WHAT TO DO →
Wherever the string "computer" appears in the records, return the line that holds it.

PROVIDED RECORDS →

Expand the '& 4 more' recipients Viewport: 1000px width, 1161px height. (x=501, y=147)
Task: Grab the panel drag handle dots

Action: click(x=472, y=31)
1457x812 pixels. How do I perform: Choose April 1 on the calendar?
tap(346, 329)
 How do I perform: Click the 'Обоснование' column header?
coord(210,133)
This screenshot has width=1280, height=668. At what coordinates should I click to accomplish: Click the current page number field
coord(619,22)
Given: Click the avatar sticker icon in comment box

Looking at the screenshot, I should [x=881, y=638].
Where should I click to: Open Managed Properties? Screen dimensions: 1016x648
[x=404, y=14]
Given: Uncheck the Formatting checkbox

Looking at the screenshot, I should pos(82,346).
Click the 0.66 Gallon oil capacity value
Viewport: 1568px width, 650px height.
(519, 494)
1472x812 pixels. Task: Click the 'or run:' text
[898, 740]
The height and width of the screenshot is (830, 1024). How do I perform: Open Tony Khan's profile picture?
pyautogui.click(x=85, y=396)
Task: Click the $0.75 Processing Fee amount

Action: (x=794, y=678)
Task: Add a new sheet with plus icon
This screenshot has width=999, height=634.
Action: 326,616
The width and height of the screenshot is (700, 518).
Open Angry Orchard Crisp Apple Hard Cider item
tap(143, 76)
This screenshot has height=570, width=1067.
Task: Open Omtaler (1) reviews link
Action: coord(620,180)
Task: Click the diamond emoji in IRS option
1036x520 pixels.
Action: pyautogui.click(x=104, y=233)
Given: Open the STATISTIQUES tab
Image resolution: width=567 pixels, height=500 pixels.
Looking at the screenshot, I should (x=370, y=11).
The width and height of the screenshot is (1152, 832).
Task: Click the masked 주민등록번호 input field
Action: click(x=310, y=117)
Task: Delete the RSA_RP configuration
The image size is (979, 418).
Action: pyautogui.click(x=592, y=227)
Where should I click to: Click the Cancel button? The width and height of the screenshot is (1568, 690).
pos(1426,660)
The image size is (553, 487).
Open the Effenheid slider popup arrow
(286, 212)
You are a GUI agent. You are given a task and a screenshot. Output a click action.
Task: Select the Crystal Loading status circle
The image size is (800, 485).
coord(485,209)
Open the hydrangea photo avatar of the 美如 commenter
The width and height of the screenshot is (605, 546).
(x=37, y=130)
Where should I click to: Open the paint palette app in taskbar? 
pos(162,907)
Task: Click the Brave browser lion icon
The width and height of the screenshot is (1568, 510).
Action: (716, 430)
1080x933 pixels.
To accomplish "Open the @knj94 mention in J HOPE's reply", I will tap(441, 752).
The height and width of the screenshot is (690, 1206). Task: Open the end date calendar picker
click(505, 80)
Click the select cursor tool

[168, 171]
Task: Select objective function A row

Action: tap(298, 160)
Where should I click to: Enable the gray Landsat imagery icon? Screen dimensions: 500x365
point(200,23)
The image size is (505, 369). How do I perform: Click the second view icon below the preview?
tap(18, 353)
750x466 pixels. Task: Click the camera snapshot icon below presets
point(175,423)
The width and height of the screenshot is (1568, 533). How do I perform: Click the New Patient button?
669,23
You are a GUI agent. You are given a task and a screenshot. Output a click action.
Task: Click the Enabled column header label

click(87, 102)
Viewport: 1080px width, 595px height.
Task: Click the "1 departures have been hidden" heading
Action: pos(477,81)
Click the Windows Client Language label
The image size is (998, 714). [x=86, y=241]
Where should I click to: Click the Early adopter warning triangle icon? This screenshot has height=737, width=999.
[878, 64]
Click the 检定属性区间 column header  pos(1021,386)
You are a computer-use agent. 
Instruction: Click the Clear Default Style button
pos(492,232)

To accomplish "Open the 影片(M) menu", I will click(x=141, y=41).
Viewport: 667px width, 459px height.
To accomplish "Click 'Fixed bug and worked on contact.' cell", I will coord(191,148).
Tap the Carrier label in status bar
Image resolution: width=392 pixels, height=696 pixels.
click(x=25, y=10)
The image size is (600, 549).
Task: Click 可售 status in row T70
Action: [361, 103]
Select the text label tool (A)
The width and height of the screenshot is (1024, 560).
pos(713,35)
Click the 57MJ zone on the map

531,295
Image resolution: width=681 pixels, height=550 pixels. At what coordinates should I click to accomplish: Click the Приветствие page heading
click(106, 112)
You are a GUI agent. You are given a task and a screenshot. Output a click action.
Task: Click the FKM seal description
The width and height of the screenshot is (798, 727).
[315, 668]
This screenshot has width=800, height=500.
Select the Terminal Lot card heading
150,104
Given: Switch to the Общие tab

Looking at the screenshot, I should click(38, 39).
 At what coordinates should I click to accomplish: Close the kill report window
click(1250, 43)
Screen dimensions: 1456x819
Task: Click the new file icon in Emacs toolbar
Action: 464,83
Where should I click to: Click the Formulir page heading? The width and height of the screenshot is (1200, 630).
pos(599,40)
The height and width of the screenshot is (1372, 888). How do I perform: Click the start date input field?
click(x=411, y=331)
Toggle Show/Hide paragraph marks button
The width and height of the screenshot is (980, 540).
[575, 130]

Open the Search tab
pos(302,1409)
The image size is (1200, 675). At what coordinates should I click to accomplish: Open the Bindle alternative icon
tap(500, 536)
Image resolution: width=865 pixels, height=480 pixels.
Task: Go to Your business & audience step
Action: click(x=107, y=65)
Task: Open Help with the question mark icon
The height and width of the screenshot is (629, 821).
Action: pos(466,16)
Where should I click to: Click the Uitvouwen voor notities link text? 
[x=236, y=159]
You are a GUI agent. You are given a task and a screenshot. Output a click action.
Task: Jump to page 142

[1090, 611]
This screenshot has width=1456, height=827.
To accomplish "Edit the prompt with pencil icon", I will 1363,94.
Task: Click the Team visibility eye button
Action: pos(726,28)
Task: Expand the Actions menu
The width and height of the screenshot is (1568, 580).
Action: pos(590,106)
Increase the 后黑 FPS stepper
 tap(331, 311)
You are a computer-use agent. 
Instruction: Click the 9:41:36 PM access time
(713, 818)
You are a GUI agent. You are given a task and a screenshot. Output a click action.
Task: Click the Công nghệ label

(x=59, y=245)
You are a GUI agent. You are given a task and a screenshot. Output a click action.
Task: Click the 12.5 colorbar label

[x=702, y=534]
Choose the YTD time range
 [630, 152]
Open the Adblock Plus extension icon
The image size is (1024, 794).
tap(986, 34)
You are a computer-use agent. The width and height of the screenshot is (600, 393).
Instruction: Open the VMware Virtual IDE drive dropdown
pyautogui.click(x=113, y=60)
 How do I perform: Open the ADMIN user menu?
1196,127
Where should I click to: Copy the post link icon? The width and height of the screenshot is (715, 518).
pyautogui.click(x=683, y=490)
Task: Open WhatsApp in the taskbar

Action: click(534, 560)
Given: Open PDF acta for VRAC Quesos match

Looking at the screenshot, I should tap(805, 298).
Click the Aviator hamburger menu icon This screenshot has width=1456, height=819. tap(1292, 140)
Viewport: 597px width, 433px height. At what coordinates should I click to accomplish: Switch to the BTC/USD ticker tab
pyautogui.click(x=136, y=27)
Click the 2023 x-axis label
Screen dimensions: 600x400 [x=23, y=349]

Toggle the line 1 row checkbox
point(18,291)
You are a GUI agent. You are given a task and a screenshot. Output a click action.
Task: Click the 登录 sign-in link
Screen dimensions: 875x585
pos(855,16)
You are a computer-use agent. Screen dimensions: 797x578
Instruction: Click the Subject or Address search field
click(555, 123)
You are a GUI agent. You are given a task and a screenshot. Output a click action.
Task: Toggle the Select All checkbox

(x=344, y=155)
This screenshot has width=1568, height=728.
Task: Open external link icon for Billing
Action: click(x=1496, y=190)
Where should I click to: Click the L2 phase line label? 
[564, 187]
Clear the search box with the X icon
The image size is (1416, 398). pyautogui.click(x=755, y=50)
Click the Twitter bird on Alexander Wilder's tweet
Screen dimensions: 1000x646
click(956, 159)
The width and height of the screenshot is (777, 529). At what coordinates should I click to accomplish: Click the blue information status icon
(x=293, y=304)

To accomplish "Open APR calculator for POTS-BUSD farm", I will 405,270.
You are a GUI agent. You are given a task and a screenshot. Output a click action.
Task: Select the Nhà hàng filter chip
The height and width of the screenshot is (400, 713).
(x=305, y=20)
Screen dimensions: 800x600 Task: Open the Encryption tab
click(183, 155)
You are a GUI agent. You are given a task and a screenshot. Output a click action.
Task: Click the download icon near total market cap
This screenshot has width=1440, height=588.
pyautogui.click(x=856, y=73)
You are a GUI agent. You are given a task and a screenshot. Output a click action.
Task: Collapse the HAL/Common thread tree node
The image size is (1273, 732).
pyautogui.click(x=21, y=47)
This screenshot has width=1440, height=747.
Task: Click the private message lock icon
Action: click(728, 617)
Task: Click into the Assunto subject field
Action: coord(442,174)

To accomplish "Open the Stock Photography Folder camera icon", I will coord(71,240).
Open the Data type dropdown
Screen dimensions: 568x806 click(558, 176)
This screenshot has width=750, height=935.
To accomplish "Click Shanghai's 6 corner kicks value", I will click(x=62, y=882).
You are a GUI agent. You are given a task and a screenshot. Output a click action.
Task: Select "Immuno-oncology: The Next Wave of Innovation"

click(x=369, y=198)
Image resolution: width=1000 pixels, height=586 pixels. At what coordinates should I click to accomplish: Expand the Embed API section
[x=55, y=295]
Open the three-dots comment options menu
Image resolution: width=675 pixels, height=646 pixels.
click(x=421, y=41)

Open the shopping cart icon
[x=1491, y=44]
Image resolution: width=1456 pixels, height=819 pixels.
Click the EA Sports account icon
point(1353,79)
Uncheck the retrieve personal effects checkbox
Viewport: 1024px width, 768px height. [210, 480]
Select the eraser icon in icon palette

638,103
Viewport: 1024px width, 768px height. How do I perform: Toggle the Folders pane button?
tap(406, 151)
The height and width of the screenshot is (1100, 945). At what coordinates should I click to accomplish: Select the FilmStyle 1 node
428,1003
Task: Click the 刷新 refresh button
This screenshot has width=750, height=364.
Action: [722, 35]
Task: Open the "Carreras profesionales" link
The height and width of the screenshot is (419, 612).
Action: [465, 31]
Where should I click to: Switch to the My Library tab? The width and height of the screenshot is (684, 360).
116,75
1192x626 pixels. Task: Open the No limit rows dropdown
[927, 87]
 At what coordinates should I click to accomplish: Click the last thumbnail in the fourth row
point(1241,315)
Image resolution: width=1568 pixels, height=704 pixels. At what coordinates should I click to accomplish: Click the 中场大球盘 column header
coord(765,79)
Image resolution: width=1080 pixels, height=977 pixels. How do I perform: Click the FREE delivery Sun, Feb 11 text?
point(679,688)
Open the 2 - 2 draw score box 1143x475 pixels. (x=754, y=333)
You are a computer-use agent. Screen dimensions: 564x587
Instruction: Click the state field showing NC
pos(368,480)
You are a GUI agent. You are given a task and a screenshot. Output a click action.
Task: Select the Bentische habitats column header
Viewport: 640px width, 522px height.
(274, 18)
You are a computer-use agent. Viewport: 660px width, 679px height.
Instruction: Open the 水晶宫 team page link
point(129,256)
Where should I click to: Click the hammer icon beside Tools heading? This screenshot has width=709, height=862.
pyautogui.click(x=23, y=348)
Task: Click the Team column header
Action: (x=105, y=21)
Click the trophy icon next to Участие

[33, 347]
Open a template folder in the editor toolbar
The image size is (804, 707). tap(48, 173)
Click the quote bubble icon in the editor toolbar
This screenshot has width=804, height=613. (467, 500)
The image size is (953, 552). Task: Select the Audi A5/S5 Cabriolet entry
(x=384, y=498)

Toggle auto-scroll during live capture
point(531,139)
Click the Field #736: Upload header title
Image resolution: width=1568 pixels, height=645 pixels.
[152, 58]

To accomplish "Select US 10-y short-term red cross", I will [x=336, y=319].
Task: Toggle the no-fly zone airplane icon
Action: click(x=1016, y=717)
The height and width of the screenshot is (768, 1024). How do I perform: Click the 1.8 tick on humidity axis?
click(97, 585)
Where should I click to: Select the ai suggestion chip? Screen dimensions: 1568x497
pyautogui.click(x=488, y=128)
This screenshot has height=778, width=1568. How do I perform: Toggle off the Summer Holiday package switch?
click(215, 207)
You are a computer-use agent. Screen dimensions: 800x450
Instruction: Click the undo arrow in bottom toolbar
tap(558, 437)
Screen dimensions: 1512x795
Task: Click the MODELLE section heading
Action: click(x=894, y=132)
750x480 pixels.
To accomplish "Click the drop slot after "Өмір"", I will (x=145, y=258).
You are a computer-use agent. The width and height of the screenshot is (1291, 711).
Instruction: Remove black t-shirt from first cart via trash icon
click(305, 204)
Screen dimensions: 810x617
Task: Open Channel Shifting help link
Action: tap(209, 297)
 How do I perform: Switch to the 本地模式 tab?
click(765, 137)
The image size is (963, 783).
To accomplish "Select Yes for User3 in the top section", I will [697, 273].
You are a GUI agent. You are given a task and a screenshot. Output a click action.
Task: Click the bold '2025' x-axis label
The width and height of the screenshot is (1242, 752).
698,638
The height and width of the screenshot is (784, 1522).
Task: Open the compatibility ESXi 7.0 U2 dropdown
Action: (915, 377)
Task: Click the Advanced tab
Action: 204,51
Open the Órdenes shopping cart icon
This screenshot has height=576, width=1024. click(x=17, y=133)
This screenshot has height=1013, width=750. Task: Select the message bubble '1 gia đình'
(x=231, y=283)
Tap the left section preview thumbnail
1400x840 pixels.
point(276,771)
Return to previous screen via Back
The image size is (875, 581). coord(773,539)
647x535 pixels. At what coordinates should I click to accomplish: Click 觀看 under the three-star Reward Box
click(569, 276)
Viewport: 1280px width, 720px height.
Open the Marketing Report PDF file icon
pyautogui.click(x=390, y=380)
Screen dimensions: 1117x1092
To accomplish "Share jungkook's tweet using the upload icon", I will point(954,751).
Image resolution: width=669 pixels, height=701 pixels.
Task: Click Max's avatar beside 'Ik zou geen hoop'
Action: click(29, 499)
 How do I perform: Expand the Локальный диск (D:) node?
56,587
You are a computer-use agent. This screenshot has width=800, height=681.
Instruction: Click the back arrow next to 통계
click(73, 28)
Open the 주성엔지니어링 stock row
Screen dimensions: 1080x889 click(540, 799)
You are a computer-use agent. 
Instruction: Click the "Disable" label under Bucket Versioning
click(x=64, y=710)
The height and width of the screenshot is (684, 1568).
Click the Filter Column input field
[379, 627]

OUTPUT FOR THIS TASK →
You are a computer-use agent. 
You are a computer-use agent. 
You are a computer-use agent. The width and height of the screenshot is (600, 393).
You are a computer-use agent. Screen dimensions: 797x578
You are a computer-use agent. Screen dimensions: 564x587
You are a computer-use agent. Viewport: 660px width, 679px height.
You are a computer-use agent. Screen dimensions: 800x450
You are a computer-use agent. The width and height of the screenshot is (1291, 711).
You are a computer-use agent. This screenshot has width=800, height=681.
You are a computer-use agent. 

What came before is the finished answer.